··· Task data ···

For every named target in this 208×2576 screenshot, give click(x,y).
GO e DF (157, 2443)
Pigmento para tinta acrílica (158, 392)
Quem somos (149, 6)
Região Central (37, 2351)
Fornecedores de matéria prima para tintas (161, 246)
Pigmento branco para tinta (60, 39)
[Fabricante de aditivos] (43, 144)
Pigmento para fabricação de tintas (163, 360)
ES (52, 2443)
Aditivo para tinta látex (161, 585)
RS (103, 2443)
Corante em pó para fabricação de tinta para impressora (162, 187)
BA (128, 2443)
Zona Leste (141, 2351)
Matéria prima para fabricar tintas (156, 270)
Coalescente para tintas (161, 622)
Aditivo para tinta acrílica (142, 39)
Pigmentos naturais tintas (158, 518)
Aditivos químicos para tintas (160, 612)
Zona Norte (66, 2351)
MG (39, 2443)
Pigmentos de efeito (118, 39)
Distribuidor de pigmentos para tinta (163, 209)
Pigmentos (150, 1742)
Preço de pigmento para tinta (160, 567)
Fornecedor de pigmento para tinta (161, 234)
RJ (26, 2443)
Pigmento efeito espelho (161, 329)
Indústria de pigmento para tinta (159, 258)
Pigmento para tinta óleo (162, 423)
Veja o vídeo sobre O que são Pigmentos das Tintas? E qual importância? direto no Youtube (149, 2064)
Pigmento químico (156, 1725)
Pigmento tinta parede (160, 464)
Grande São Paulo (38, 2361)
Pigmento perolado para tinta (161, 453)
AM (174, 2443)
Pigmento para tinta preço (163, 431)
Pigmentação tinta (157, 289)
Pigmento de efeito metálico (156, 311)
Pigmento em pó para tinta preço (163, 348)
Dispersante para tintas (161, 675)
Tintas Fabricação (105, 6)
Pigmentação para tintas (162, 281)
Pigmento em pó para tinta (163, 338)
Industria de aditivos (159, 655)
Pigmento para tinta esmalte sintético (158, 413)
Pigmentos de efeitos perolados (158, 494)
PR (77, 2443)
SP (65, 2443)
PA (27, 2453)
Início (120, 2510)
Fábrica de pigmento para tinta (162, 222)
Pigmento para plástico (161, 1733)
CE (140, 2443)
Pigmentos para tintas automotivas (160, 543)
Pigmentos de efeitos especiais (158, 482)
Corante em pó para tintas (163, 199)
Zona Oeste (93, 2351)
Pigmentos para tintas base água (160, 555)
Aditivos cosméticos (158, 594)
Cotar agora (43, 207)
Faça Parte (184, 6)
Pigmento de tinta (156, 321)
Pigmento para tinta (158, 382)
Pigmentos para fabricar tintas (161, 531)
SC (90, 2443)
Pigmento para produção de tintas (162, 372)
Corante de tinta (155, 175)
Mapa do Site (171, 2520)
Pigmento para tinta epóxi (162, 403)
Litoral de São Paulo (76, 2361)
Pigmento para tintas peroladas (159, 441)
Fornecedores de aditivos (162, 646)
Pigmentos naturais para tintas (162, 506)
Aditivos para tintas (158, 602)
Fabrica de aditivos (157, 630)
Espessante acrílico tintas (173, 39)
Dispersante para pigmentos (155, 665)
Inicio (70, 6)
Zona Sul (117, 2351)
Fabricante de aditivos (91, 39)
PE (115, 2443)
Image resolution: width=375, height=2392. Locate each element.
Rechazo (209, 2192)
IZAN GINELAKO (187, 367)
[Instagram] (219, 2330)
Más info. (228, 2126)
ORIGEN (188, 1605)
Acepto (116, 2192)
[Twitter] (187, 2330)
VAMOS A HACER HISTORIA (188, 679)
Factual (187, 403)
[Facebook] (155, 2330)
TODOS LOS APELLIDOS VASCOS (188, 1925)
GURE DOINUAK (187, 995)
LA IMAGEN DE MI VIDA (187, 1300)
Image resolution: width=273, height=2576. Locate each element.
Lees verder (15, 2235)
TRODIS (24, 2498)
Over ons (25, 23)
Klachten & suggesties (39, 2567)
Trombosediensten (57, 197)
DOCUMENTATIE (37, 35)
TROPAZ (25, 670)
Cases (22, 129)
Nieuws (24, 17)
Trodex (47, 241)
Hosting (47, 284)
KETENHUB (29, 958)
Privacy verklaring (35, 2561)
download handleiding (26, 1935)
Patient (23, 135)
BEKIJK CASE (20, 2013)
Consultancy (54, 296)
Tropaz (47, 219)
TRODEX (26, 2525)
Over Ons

···

Your goal:
Every line above from the line with "Pigmentos de efeitos especiais (158, 482)" to the line with "Mapa do Site (171, 2520)", both included, must be reproduced exactly, and no other line may appear.

Written solution:
Pigmentos de efeitos especiais (158, 482)
Corante em pó para tintas (163, 199)
Zona Oeste (93, 2351)
Pigmentos para tintas base água (160, 555)
Aditivos cosméticos (158, 594)
Cotar agora (43, 207)
Faça Parte (184, 6)
Pigmento de tinta (156, 321)
Pigmento para tinta (158, 382)
Pigmentos para fabricar tintas (161, 531)
SC (90, 2443)
Pigmento para produção de tintas (162, 372)
Corante de tinta (155, 175)
Mapa do Site (171, 2520)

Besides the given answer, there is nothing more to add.